Dataset excerpts.
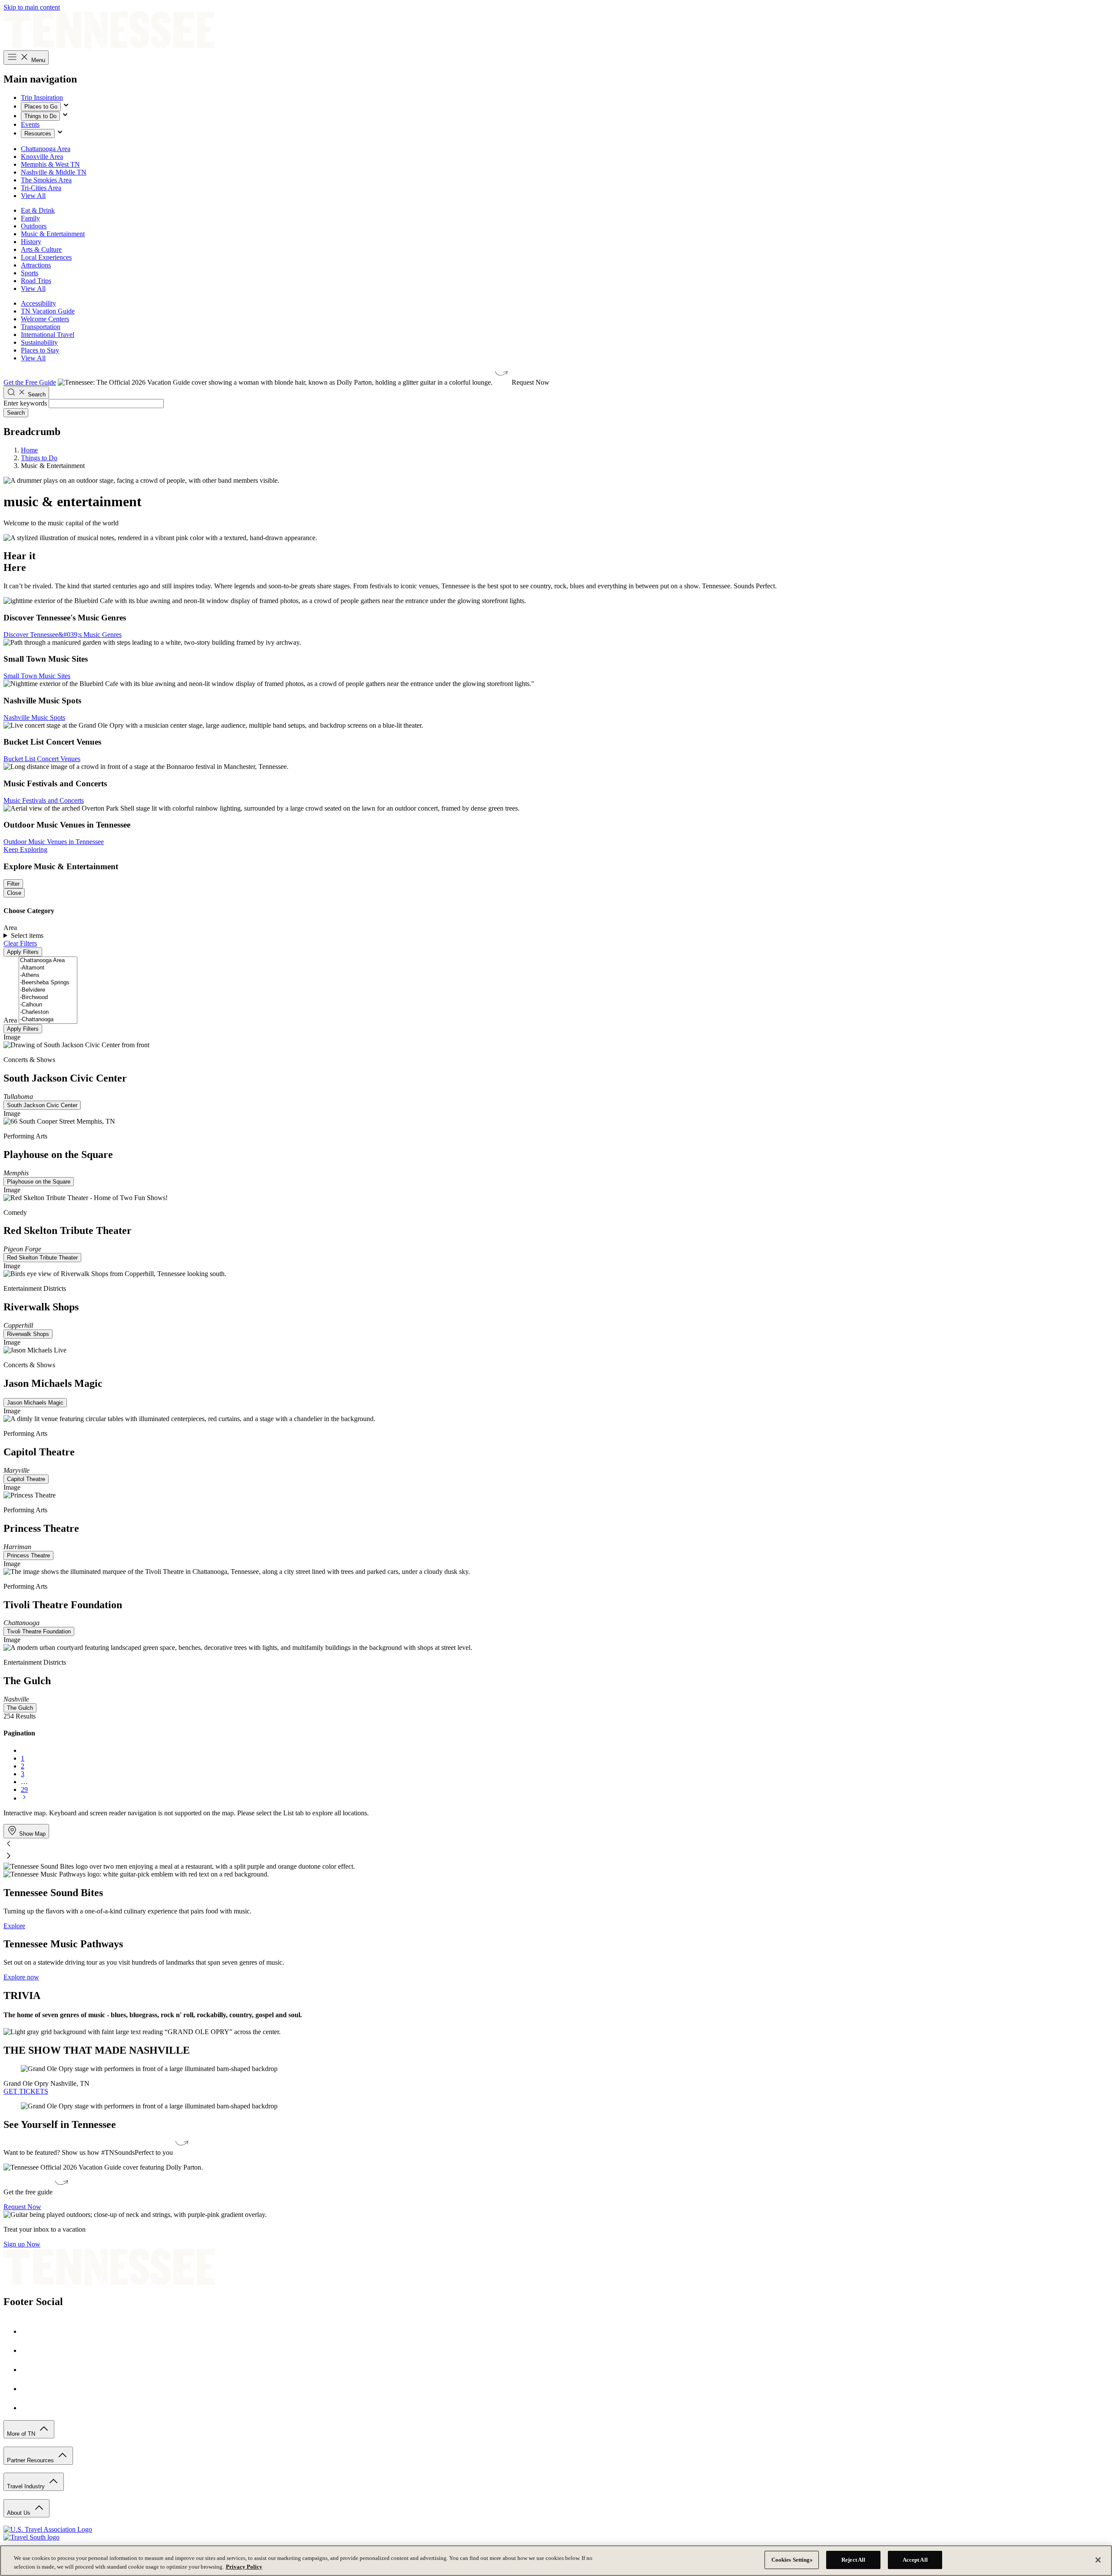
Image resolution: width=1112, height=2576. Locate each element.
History (31, 241)
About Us (19, 2513)
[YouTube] (29, 2388)
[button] (556, 1844)
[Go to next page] (24, 1798)
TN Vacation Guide (48, 311)
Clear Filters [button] (20, 943)
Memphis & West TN (50, 164)
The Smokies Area (46, 180)
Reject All (853, 2559)
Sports (29, 273)
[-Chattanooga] (48, 1019)
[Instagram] (29, 2350)
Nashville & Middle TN (53, 172)
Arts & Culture (41, 249)
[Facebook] (29, 2331)
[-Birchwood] (48, 997)
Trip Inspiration (42, 97)
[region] (556, 2560)
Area (10, 1020)
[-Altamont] (48, 968)
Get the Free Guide (29, 382)
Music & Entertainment (53, 233)
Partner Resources (31, 2460)
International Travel (47, 334)
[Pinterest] (29, 2369)
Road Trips (36, 280)
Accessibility (38, 303)
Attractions (36, 265)
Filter (13, 884)
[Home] (109, 46)
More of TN (22, 2434)
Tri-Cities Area (41, 187)
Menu (37, 60)
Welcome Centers (45, 319)
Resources (37, 133)
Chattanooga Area (45, 148)
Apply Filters (23, 952)
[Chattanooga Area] (48, 960)
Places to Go (40, 106)
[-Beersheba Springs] (48, 982)
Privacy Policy (244, 2566)
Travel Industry (26, 2486)
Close (14, 893)
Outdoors (33, 226)
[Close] (1098, 2559)
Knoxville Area (42, 156)
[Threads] (29, 2407)
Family (30, 218)
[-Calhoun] (48, 1005)
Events (30, 124)
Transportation (40, 326)
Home (29, 450)
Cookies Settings (791, 2559)
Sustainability (39, 342)
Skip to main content (31, 7)
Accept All (915, 2559)
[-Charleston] (48, 1012)
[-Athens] (48, 975)
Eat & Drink (38, 210)
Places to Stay (40, 350)
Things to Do (40, 116)
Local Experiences (46, 257)
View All (33, 195)
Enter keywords (25, 403)
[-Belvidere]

Work instruction.
Only the lines from the beginning of the records through the line bearing "Accept All (915, 2559)" belong in the answer, copied word for word with pictures left out.

Your response.
Image resolution: width=1112, height=2576. Locate each element.
History (31, 241)
About Us (19, 2513)
[YouTube] (29, 2388)
[button] (556, 1844)
[Go to next page] (24, 1798)
TN Vacation Guide (48, 311)
Clear Filters [button] (20, 943)
Memphis & West TN (50, 164)
The Smokies Area (46, 180)
Reject All (853, 2559)
Sports (29, 273)
[-Chattanooga] (48, 1019)
[Instagram] (29, 2350)
Nashville & Middle TN (53, 172)
Arts & Culture (41, 249)
[Facebook] (29, 2331)
[-Birchwood] (48, 997)
Trip Inspiration (42, 97)
[region] (556, 2560)
Area (10, 1020)
[-Altamont] (48, 968)
Get the Free Guide (29, 382)
Music & Entertainment (53, 233)
Partner Resources (31, 2460)
International Travel (47, 334)
[Pinterest] (29, 2369)
Road Trips (36, 280)
Accessibility (38, 303)
Attractions (36, 265)
Filter (13, 884)
[Home] (109, 46)
More of TN (22, 2434)
Tri-Cities Area (41, 187)
Menu (37, 60)
Welcome Centers (45, 319)
Resources (37, 133)
Chattanooga Area (45, 148)
Apply Filters (23, 952)
[Chattanooga Area] (48, 960)
Places to Go (40, 106)
[-Beersheba Springs] (48, 982)
Privacy Policy (244, 2566)
Travel Industry (26, 2486)
Close (14, 893)
Outdoors (33, 226)
[Close] (1098, 2559)
Knoxville Area (42, 156)
[Threads] (29, 2407)
Family (30, 218)
[-Calhoun] (48, 1005)
Events (30, 124)
Transportation (40, 326)
Home (29, 450)
Cookies Settings (791, 2559)
Sustainability (39, 342)
Skip to main content (31, 7)
Accept All (915, 2559)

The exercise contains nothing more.